STEEP Road to the Olympics - Article Prime

Steep: Road to the Olympics is based on the upcoming 2018 Winter Olympics taking place in PyeongChang, South Korea. Ubisoft has decided to narrow the focus of this Winter Olympics game to 12 events featuring Snowboarding and Skiing. While that means we won’t get any skating, bobsledding or curling (sorry, fellow Canadians), it still provides gamers with some fun events. In Road to the Olympics, you star as you – but not really you – as you’ll have to pick from a handful of premade characters (same people from Steep’s base game) and country you’ll represent. Finally, you’ll pick whether you’ll be a skier or a snowboarder for your journey (I picked snowboarder). From there, you’re guided along a path of predetermined events in the pursuit of not one, but three gold medals!

The journey you take will bounce you between existing Steep mountains and the brand new Asia region which includes mountains from South Korea and Japan.

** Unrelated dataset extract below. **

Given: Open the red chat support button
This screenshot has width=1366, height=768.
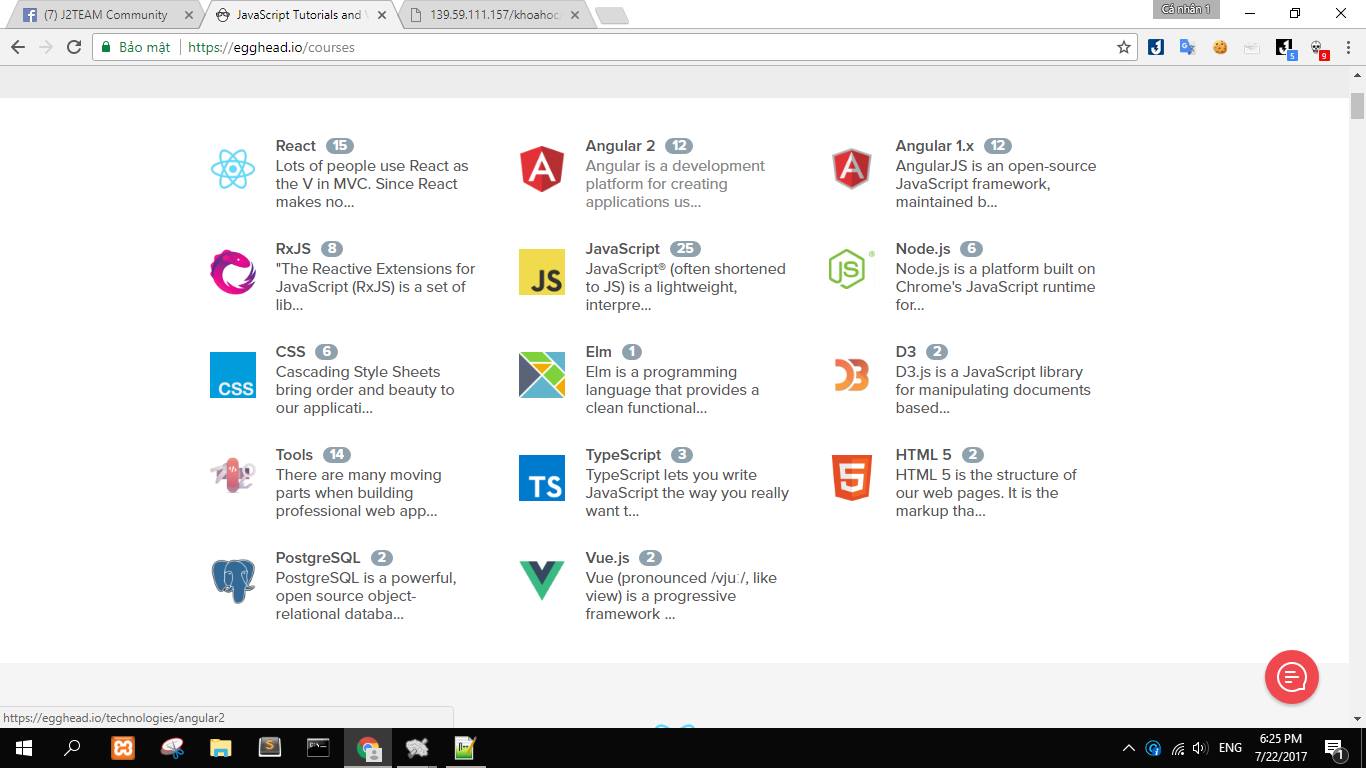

You’ll start off with training runs, then qualifications and eventually the actual gold medal events. The entire journey will take you three to four hours total, depending on your skill level. In between many events, your journey will be narrated, but due to the limited customization options, you’re always referred to as he/her – and the lack of personalization does detract a bit from the Olympic dream. In addition, you’ll also watch interview clips from actual Olympians describing their own experiences and feelings – it gives the whole journey a sort of documentary feels and I really enjoyed it.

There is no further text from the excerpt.